Hospice Care Frequently Asked Questions
How are you eligible for hospice care?
For a patient to become eligible for hospice care, the following requirements must be met:
- Insured through Medicare, Medicaid, VA, or a private insurance plan
- In order to receive hospice benefits, you will need a certification from the hospice and your primary doctor that you have a terminal illness with a prognosis of 6 months, if the disease runs its course normally
- With no intention of seeking curative treatment
What services does hospice care provide?
Among the services offered by hospices are the following:
- Physician Services – A primary care doctor and a hospice doctor or medical director will oversee care. Each patient gets to choose a primary doctor. This can be your prior doctor or a hospice doctor.
- Nursing Services – Nurses will come to your or your relative’s home or other setting to provide care. They are also responsible for coordination of the hospice care team.
- Home health aides – Home health aides can provide extra support for routine care, such as dressing, bathing and eating.
- Medical Equipment –
- Medical Supplies –
- Spiritual counselors – Chaplains, priests, lay ministers or other spiritual counselors can provide spiritual care and guidance for the entire family.
- Social workers – Social workers provide counseling and support. They can also provide referrals to other support systems.
- Pharmacists – Pharmacists provide medication oversight and suggestions regarding the most effective ways to relieve symptoms.
- Bereavement counselors – Trained bereavement counselors offer support and guidance after the death of a loved one in hospice.
- Volunteers – Trained volunteers offer a variety of services, including providing company or respite for caregivers and helping with transportation or other practical needs.
What if you live beyond six months on hospice care?

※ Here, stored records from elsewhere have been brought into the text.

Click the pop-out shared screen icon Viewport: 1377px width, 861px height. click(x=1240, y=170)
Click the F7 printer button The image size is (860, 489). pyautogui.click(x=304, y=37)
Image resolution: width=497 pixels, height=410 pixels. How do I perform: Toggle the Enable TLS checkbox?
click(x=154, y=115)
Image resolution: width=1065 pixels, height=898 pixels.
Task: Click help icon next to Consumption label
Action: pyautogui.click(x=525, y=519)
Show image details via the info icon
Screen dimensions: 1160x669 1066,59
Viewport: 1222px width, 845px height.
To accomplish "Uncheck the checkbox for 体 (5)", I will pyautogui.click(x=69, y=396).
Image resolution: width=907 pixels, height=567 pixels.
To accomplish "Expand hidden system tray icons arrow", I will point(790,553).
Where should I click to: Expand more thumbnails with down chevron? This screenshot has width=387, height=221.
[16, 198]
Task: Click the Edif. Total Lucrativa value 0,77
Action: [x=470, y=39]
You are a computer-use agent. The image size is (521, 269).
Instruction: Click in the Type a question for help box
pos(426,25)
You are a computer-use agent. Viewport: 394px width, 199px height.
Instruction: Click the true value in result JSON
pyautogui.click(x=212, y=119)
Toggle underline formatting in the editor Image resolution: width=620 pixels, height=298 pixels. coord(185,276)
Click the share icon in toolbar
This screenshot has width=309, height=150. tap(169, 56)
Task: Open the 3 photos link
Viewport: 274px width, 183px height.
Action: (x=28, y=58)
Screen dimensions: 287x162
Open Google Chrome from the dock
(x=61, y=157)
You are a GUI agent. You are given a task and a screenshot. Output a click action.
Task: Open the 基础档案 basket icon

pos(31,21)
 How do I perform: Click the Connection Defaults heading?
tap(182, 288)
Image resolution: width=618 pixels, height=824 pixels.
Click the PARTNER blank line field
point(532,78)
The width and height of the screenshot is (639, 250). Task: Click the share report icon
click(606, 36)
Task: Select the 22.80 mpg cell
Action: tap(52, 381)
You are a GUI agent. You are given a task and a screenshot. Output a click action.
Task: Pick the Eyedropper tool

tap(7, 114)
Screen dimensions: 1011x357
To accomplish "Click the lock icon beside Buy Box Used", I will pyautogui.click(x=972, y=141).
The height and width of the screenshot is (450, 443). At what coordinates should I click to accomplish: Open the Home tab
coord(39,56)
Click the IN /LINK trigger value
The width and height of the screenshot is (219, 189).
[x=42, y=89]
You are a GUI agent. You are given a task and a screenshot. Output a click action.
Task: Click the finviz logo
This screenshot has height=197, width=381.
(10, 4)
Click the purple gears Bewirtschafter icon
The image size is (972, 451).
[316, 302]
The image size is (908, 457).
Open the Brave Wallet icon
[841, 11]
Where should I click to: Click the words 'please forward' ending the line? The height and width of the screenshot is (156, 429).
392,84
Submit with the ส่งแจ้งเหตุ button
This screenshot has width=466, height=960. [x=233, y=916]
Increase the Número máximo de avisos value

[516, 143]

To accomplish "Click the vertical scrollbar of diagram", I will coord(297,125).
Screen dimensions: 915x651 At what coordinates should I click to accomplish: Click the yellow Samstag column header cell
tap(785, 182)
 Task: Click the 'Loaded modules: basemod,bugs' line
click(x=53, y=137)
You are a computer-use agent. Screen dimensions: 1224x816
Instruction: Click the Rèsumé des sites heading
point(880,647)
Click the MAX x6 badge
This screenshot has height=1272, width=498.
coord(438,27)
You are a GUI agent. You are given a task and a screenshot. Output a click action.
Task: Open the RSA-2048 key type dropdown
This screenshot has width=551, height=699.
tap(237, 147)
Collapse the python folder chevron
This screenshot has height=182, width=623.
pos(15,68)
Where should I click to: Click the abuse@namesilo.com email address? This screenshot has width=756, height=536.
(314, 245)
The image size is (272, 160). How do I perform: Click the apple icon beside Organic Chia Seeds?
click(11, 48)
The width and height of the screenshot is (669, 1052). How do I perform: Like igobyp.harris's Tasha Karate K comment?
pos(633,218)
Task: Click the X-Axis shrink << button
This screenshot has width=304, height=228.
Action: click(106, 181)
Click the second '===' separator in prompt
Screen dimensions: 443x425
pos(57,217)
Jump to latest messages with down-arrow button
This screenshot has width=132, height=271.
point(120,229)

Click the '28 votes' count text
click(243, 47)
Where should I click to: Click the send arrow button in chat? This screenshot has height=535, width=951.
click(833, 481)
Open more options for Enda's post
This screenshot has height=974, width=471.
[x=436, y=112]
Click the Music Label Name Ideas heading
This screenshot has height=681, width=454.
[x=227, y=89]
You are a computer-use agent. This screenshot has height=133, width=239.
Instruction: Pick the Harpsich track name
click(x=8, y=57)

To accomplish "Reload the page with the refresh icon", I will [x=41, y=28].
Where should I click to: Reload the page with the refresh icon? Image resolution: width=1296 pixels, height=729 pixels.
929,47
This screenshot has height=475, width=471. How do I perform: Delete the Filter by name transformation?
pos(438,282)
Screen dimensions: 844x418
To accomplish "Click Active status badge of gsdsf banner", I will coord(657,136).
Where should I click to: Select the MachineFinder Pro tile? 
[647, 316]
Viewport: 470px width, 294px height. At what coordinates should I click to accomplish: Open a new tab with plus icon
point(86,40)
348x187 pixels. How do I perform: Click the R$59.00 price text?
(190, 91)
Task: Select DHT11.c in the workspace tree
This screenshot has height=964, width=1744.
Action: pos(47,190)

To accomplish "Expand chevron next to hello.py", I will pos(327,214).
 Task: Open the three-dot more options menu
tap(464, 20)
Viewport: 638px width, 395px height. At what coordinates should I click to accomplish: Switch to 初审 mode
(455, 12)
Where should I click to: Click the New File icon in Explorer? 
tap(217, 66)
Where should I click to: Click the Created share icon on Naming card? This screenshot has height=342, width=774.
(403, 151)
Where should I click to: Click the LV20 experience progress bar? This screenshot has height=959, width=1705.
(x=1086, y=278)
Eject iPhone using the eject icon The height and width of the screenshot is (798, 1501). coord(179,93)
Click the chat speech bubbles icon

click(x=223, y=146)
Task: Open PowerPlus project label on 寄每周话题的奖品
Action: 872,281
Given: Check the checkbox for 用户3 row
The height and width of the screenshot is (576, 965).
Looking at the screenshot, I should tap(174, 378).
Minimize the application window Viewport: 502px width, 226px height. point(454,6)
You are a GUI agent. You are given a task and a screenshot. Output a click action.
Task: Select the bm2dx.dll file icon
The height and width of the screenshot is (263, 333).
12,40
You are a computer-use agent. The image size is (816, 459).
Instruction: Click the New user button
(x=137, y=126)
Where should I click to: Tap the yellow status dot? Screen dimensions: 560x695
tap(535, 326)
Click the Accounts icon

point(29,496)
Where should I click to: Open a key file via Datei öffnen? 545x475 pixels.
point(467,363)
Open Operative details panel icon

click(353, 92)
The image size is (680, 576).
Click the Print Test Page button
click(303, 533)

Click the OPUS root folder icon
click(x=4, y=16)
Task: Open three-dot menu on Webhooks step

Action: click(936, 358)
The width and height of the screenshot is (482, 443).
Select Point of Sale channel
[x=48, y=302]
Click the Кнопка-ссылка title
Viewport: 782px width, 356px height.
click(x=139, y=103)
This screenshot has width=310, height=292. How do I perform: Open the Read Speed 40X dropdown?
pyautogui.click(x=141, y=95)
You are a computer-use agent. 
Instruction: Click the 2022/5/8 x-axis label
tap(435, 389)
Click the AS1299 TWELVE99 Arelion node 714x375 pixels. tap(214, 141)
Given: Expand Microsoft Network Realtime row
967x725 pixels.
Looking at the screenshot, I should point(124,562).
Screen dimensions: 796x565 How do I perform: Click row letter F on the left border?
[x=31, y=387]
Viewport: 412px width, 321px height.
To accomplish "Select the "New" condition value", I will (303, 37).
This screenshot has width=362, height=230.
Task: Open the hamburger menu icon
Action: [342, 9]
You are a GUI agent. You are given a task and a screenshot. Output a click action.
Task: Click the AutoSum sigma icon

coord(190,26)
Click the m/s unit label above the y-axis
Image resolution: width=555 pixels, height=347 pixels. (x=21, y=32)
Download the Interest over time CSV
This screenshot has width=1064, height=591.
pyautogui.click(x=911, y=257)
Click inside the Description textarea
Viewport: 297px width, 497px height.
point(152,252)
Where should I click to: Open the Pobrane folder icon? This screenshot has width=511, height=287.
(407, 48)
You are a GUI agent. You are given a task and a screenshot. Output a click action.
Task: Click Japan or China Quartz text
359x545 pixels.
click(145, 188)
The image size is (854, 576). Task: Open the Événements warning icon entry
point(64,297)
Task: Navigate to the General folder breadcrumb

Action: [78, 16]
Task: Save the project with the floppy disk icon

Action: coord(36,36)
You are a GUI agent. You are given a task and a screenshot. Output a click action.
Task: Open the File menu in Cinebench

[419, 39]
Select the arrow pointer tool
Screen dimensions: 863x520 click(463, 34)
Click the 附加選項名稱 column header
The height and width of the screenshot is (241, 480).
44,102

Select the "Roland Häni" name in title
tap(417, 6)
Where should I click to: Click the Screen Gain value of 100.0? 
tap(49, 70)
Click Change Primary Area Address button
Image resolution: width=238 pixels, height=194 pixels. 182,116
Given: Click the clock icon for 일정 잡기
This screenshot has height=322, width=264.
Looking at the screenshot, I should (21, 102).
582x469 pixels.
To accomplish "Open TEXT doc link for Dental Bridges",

During the first six months, the benefit period is divided into two 90-day periods, each lasting about 3 months. Upon completion of the first six months, patients have unlimited access to 60 day periods. In other words, this means that upon completion of the six month period, you can continue to use hospice services for as long as you wish, as long as you are still certified to have a terminal illness.
When should I start hospice care?
The decision to begin hospice care should always remain in the hands of the patient. Your doctor and the hospice provider give you information that will help you come to an informed decision when it comes to hospice care. Hospice care may be an option for you if you meet any of the following:
- When you have exhausted treatment options and see no signs of improvement
- Your disease has advanced so far that your doctor has given you a prognosis of 6 months or less.
- Tired of treatments and the bad symptoms they are producing
- Hospitalized frequently, but prefer to stay at home
- You refuse to get curative treatments
Are you seeking hospice care?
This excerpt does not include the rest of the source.